The present appeal has been filed by the Assessee, against the order passed by the Learned Commissioner of Income Tax (Appeal), Ahmedabad/ National Faceless Appeal, Centre (NFAC), Delhi dated [hereinafter referred to as “CIT(A)”] dated 23.06.2025, arising in the matter of assessment order passed u/s. 272A(1)(d) of the Income Tax Act, 1961 (here-in-after referred to as “the Act”) relevant to the Assessment Year 2017-18.

2.

Grounds of appeal raised by the assessee are as follows:

ITA No. 526/Rjt/2025, Pooja Dipen Shah

1.

The grounds of appeal mentioned hereunder are without prejudice to one another. 2. Ld. Commissioner of Income-tax (Appeals), National Faceless Appeal Centre, Delhi [hereinafter referred to as the "CIT(A)"] erred on facts as also in law in confirming penalty of Rs. 10,000/- levied u/s. 272A(1)(d) of the Act. The penalty levied u/s. 272A(1)(d) of the Act is totally unjustified on facts as also in law may kindly be deleted. 3. Your Honour's appellant craves leave to add, to amend, alter, or withdraw any or more grounds of appeal on or before the hearing of appeal.”

3.

Succinctly, the factual panorama of the case is that assessee before us is an Individual and had filed its return of income for the assessment year (A.Y.) 2017-18, on 25.12.2017, declaring total income of Rs. 1,91,110/-. As per information available to the I.T. department the assessee had deposited cash amounting to Rs. 23,40,000/-, in her bank account maintained with the Navanagar Co-operative Bank Ltd, during demonetization period. The notice u/s 148 of the Act, was issued on 16.04.2021 and consequent to the order of Hon'ble Supreme Court in the case of UOI & others Vs Ashish Agrawal dated 04.05.2022 order u/s 148A was issued on 26.07. 2022 and notice u/s 148 was issued again on 30.07.2022. Accordingly, the assessment was completed u/s 147 of the Income Tax Act, on 17 03.2023 by assessing total income at Rs 5,79 110/- The addition of Rs 3,88,000/- on cash deposits as unexplained money u/s 69A of the Income Tax Act, 1961 was made.
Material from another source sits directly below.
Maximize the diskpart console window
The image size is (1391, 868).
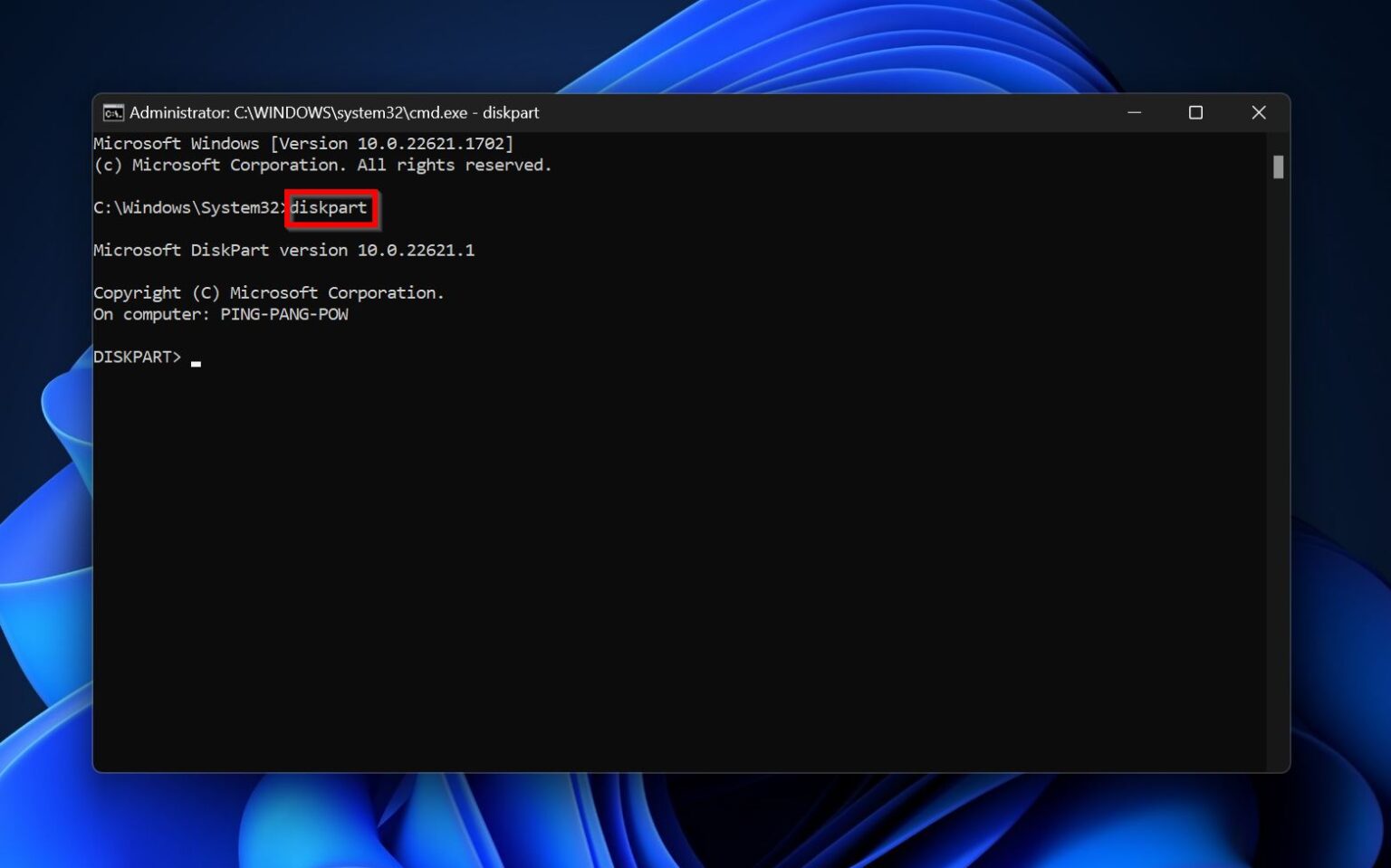[x=1195, y=113]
In this case penalty proceeding u/s. 272A(1)(d) of the Act, was also initiated on 30.01.2023 for non compliance to notice u/s 142(1) of the Act vide ITBA/AST/F/142(1)/2022-23/1048328865(1) dated 29/12/2022 issued during the penalty proceeding and the assessing officer, after hearing the assessee, levied penalty of Rs.10,000/-, under section 272A(1)(d) of the Act

4.

Aggrieved by the order of the assessing officer, the assessee carried the mater in appeal before the Ld. CIT(A) who has dismissed the appeal of the

ITA No. 526/Rjt/2025, Pooja Dipen Shah

assessee. The Ld. CIT(A) observed that the assessee did not respond the notices u/s.142(1) of the Act dated 29.12.2022, therefore, the assessing officer has rightly imposed the penalty u/s.272A(1)(d) of the Act.

5.

Aggrieved by the order of the Ld. CIT(A), the assessee is in appeal before this Tribunal.

6.

Learned Counsel for the assessee, submitted that the assessment was framed u/s.143 r.w.s. 147 of the Act. The assessment was not framed u/s.144 of the Act. The Ld. Counsel for the assessee submitted that during the penalty proceedings, the assessee submitted the written submissions and stated that assessee has made the compliance for subsequent notices, except the one notice, therefore, penalty should not be imposed. The Ld. Counsel also submitted that during the assessment proceedings the assessee has submitted online submissions from time-to-time. Therefore, there was full compliance, on the part of the assessee. Further, the assessment order was framed u/s. 143(3) r.w.s. 147 of the Act and the assessment order was not framed ex parte, hence, there is a sufficient compliance on the part of the assessee, therefore, penalty should not be imposed on the assessee.

7.

On the other hand, Ld. DR for the Revenue submitted that there was a non-compliance of the notice u/s.142(1) of the Act dated 29.12.2022. Therefore, the assessing officer has rightly imposed the penalty of Rs.10,000/- on account of non-compliance of notice u/s.142(1) of the Act dated 29.12.2022, which may be confirmed by this Tribunal, as there is non-compliance on the part of the assessee.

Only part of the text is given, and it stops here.